+++ INFORMATION +++

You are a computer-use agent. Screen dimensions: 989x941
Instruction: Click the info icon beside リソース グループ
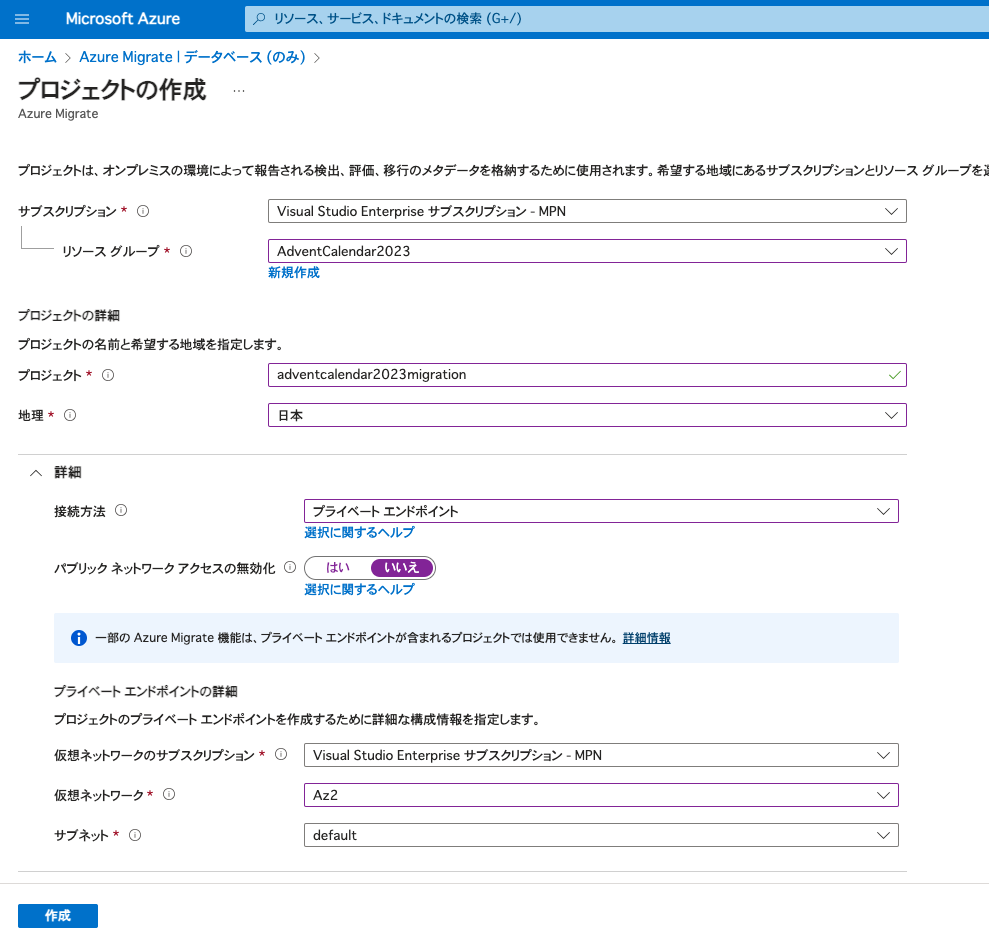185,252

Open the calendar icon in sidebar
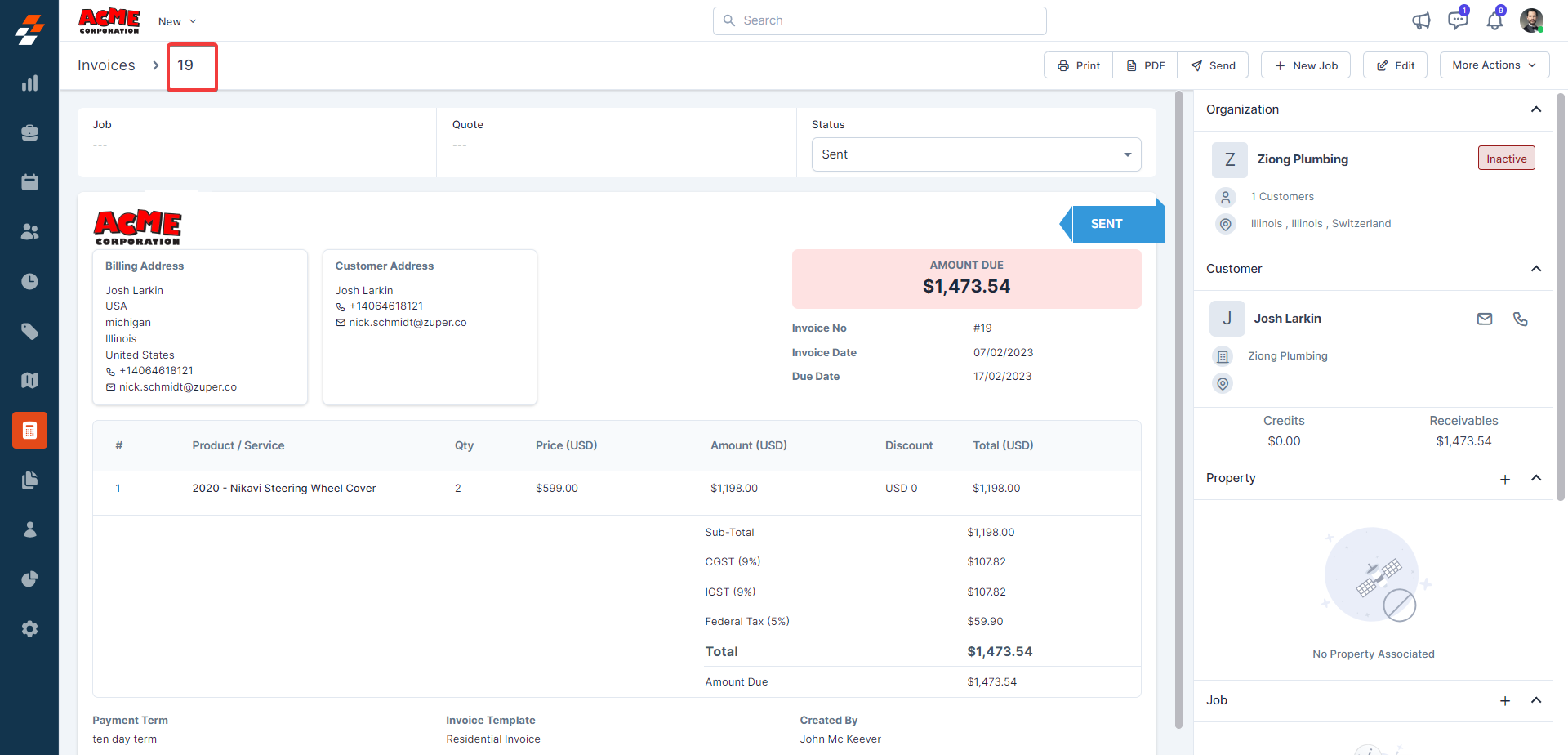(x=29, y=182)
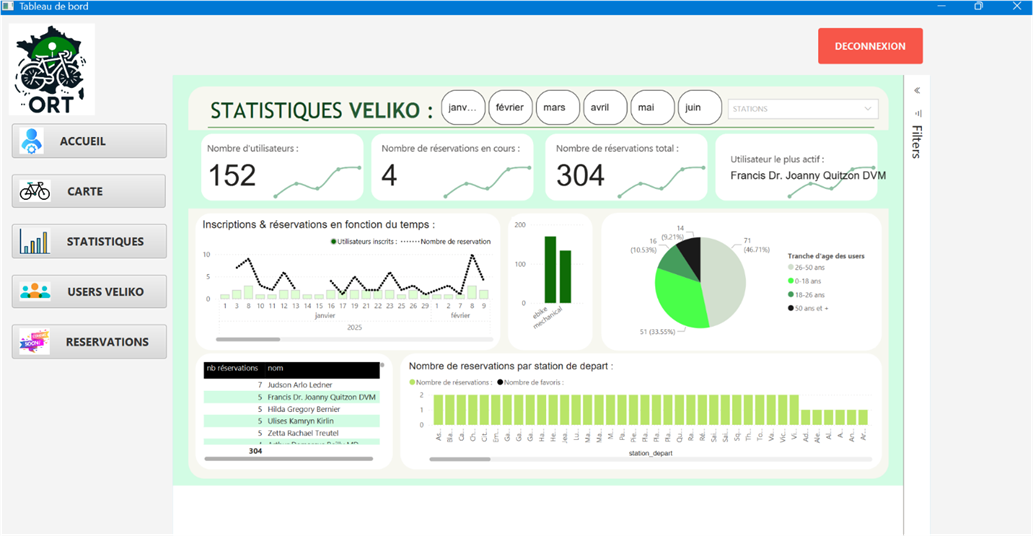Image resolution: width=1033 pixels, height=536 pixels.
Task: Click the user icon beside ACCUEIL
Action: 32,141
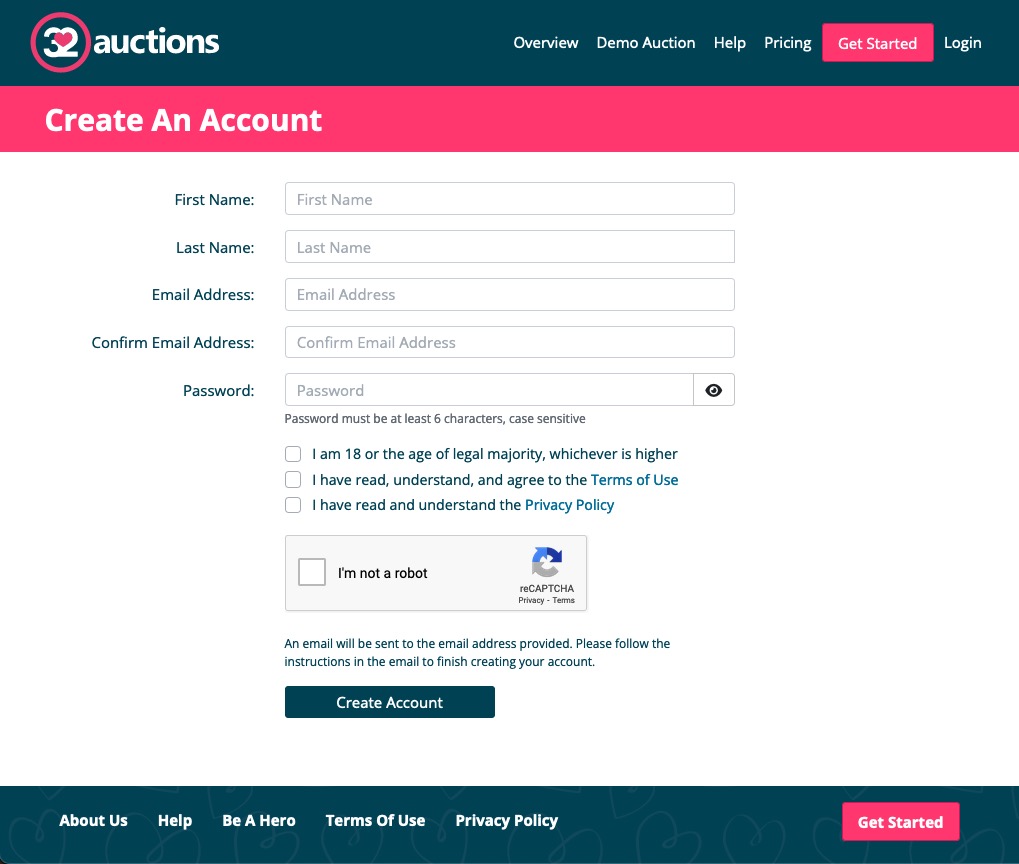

+++

→ **ACTIVITY**
Make an exact copy of the listing. Do not carry over its pictures.

→ **YOUR SOLUTION**
You are a computer-use agent. Screen dimensions: 989x941
Instruction: Click the info icon beside リソース グループ
185,252

Open the calendar icon in sidebar
(x=29, y=182)
Image resolution: width=1033 pixels, height=536 pixels.
Task: Click the user icon beside ACCUEIL
Action: 32,141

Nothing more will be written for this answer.